Aim of the exercise
Transcribe all the entries word for word, skipping the pictures.

Items listed in a dataset
────────

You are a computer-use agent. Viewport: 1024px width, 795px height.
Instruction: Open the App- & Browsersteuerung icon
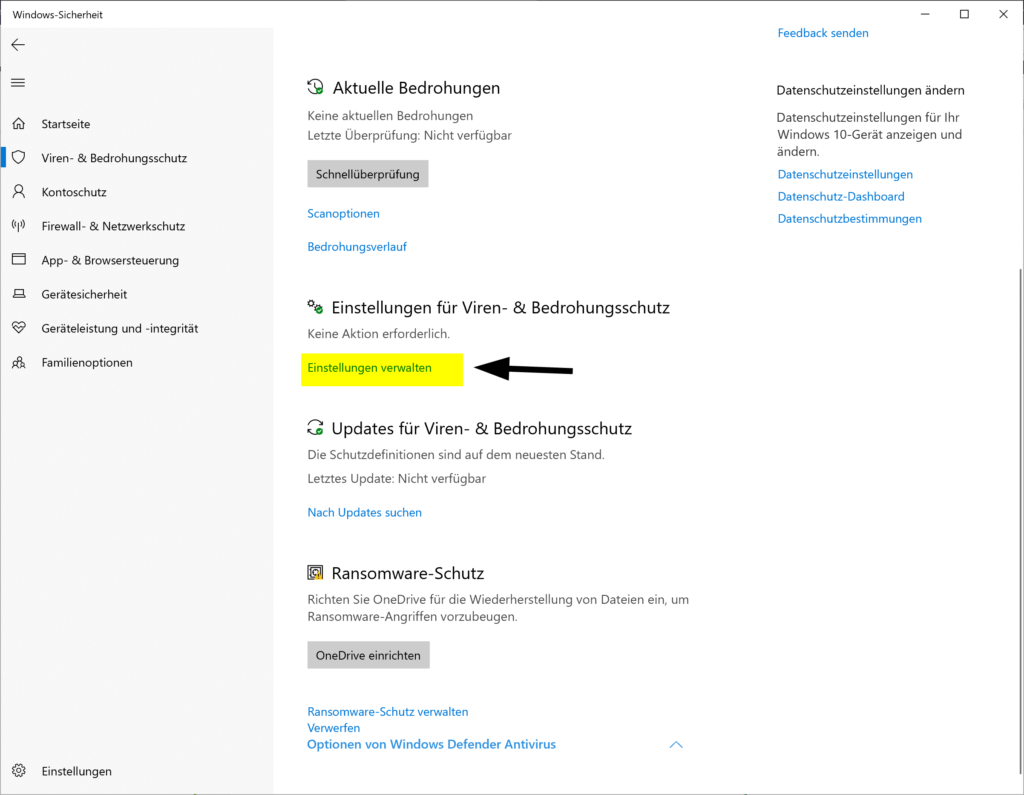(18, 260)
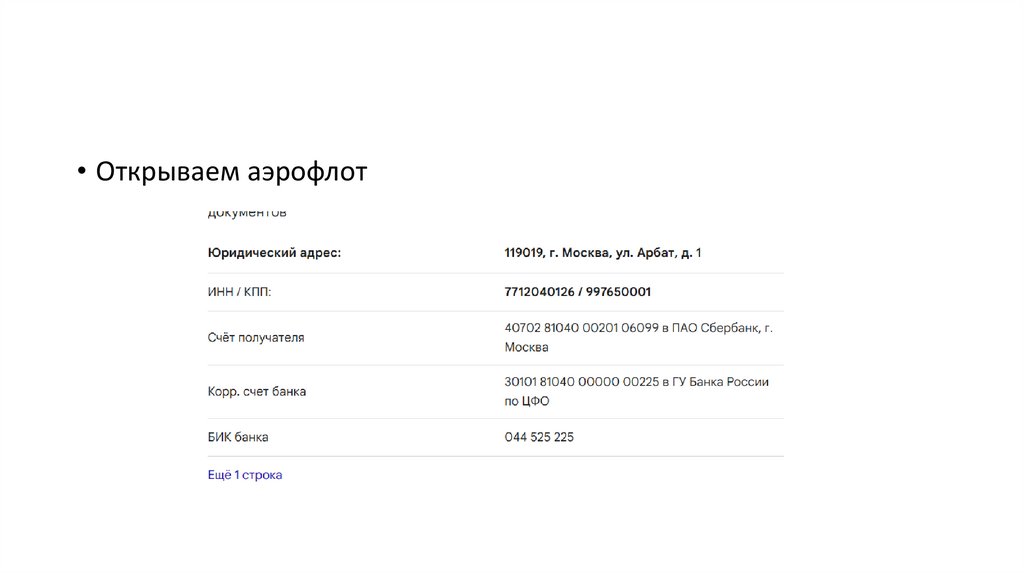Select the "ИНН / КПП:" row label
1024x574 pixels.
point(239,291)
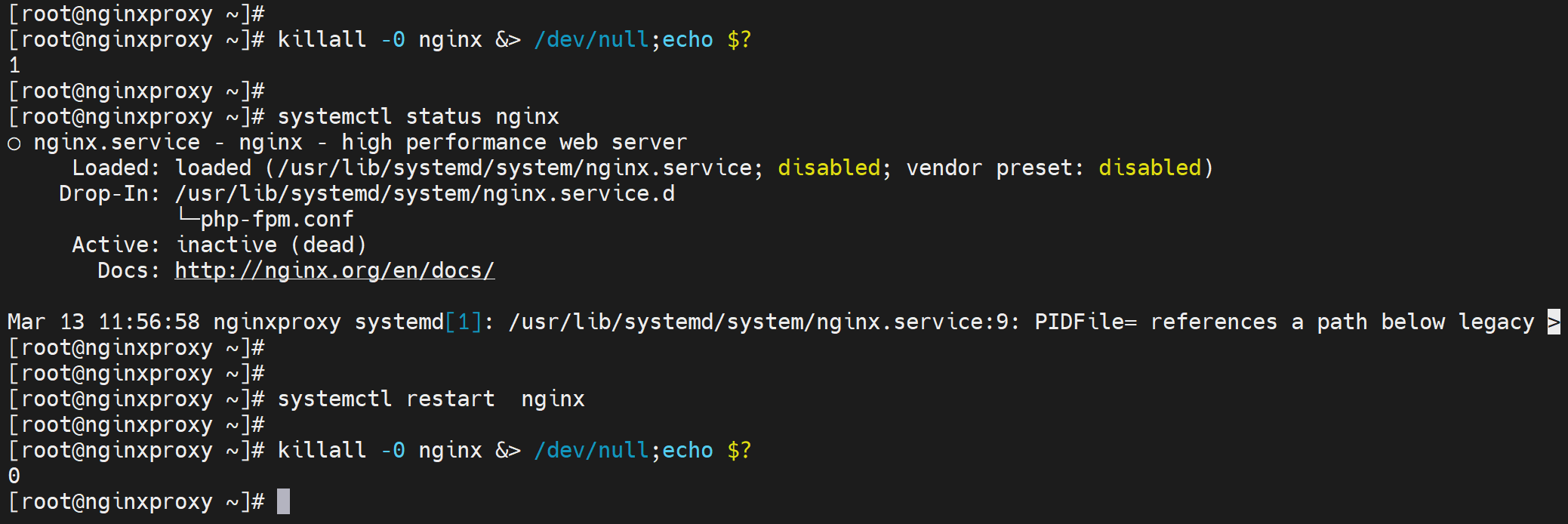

────────

Solution for this problem
You are a computer-use agent. Viewport: 1024px width, 795px height.
Instruction: Open the App- & Browsersteuerung icon
(18, 260)
Select the "ИНН / КПП:" row label
1024x574 pixels.
point(239,291)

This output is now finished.